Berselang satu tahun, Jouwe resmi menjadi warga negara Indonesia. Nick perlahan mendapatkan pencerahan dari beberapa tokoh besar mantan OPM. Akhirnya ia beralih menjadi pembela warga Papua yang ingin merdeka dalam bingkai NKRI.
Bahkan sebagai bentuk penghormatan, Presiden SBY memberinya posisi strategi. Selain itu, Nick pernah diminta ikut mendampingi Wakil Presiden Jusuf Kalla dalam Sidang Majelis Umum ke-74 PBB tahun 2019. Ia bersama kedua tokoh Papua lain.
Peristiwa itu menjadi momen hebat dan tercatat dalam sejarah. Tiga orang Papua asli pertama mendampingi Wapres RI mengikuti sidang umum PBB.
4 dari 5 halaman
Salah satu keinginan besar sang tokoh besar mantan OPM itu sejatinya ingin menyatukan Papua dan Indonesia. Seperti halnya yang ia rasakan semasa muda. Remaja di era sekolah, disatukan dalam asrama. Mempertemukan beragam budaya dan adat.

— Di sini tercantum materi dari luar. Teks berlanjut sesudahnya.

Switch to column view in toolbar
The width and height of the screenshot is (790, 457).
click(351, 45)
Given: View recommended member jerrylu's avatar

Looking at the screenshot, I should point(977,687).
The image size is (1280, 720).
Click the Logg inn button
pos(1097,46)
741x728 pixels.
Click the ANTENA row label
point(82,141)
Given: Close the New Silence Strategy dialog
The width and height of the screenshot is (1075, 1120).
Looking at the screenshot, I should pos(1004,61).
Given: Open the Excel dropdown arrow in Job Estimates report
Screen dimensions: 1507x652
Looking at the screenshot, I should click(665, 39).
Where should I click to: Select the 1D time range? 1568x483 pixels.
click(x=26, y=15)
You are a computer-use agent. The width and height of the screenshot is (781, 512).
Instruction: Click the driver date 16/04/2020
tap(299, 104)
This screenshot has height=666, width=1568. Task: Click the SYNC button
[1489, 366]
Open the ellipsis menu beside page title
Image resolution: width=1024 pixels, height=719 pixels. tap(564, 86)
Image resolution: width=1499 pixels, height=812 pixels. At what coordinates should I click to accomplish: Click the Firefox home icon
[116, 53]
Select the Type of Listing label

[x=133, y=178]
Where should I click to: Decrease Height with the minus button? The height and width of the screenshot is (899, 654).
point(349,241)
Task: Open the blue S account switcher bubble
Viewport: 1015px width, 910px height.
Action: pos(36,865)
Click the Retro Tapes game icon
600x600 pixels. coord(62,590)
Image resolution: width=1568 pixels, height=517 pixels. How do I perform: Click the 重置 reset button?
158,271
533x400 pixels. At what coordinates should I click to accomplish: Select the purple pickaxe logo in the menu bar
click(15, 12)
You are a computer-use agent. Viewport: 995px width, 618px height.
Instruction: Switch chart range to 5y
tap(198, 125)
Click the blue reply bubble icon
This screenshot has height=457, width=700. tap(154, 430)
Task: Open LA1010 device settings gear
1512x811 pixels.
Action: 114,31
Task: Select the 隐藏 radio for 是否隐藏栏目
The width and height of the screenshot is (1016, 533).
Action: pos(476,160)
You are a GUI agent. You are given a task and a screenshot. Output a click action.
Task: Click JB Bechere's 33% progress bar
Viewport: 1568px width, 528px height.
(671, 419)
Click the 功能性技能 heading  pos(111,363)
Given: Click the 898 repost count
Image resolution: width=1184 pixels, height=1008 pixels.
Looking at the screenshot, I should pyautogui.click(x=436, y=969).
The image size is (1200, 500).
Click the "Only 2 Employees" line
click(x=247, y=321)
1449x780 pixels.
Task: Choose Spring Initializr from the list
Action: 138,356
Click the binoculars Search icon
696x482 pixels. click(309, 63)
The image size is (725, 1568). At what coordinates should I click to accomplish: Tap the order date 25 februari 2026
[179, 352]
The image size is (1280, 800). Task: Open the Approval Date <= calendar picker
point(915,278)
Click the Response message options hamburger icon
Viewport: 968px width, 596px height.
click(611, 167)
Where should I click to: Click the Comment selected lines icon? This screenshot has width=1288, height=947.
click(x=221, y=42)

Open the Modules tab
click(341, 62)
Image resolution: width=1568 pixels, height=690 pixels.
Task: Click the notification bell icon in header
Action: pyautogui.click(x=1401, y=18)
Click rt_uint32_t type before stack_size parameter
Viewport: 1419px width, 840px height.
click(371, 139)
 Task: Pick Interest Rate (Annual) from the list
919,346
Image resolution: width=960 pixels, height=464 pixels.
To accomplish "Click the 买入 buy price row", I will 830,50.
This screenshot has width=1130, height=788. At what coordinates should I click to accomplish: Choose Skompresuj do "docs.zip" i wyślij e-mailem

"Pemuda itu harus dilengkapi dalam menjalani hidupnya. Charity start from home, supaya saat keluar jadi baik. Pendidikan di zaman dulu, kita semua bisa masuk asrama, bisa bergaul semua. Bapak ini dari Serui, saya bisa bergaul dengan anak macam pak Nuberi dari SD sampai tamatan SMA," kata Nick seperti dikutip dari kanal YouTube Talk Show tvOne.
Lain halnya saat ini yang dinilai cukup miris. Setiap kabupaten akan mendirikan asrama masing-masing terpisah. Secara tak langsung hal itu memberi tembok tersendiri untuk memisahkan Indonesia. Nick ingin ada penerapan 'Bhinneka Tunggal Ika' sejak dini.
"Sekarang ini perpisahan. Kabupaten ini punya asrama di sana, kabupaten ini punya asrama di sana. Tidak memersatu. Coba kalau kita dibawa jadi satu sejak muda, masalah-masalah seperti ini tidak ada, atau dicampur baur ada Nusantara. Bikinlah asrama yang menggabungkan mereka supaya ada Bhinneka Tunggal Ika," terangnya.
5 dari 5 halaman
Salah satu makanan khas Papua, Papeda menjadi perumpamaan keinginan Nick Messet. Seringnya mengonsumsi Papeda diharapkan menjadi lem penguat untuk menyatukan dan keinginan Papua yang damai.
"Apalagi kalau datang ke Jawa, ada asrama Papua, oh ini untuk Papua. Papua itu part of Indonesia. Bagaimana kalau kita bisa gabung anak dari luar semua itu berbaur. Jangan cuma masuk ketemu di universitas. Kita belajar adat dia. Kita buat satu nation, menghormati adat. Kita makan itu Papeda itu sebagai lem, Papeda itu akronim Papua Perlu Damai," pungkasnya.